Mutations in AIFM1 cause a potentially treatable X-linked childhood cerebellar ataxia

Abstract

Objective: AIFM1 is mitochondrial flavoprotein with a dual role (NADH oxidoreductase and regulator of apoptosis), which uses riboflavin as a cofactor. Mutations in the X-linked gene AIFM1 were reported accompanied by two main phenotypes: a severe infantile mitochondrial encephalomyopathy and an early-onset axonal sensorimotor neuropathy with hearing loss.
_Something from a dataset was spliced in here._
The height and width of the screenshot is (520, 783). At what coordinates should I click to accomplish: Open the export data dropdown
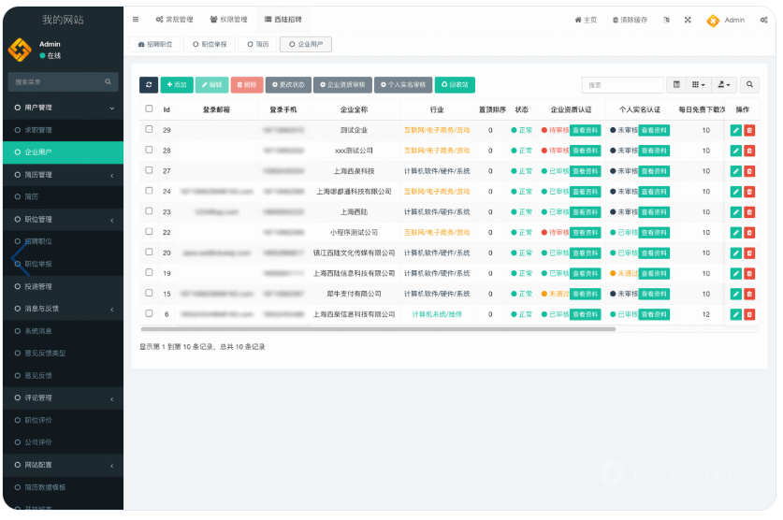tap(725, 85)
In this paper we report two unrelated males with very different phenotypes including progressive ataxia which significantly improved with riboflavin treatment. Methods: For both patient trio whole exome sequencing was performed. Validation and segregation were performed with Sanger sequencing. Following the diagnosis, patients were treated with 200 mg riboflavin/day for 12 month. The ataxia was assessed by the ICARS scale at baseline, and 6 and 12 months following treatment. Results: Patient 1 presented at the age of 5 years with auditory neuropathy, followed by progressive ataxia, vermian atrophy and axonal neuropathy. Patient 2 presented at the age of 4 years with severe limb and palatal myoclonus, followed by ataxia, cerebellar atrophy, ophthalmoplegia and sensorineural hearing loss. Two missense mutations, predicted to be highly pathogenic were found in the AIFM1 gene: p. Met340Thyr (located in the FAD dependent oxidoreductase domain) and p.Thr141Ile (located in a highly conserved DNA binding motif). Ataxia score (ICARS), decreased by 39% in patient 1 and 20% in patient 2 following 12 months of treatment with riboflavin. Conclusion: AIFM1 mutations cause childhood cerebellar ataxia, which may be treatable in some patients with high dose riboflavin. Response to treatment might be influenced by the position of mutation.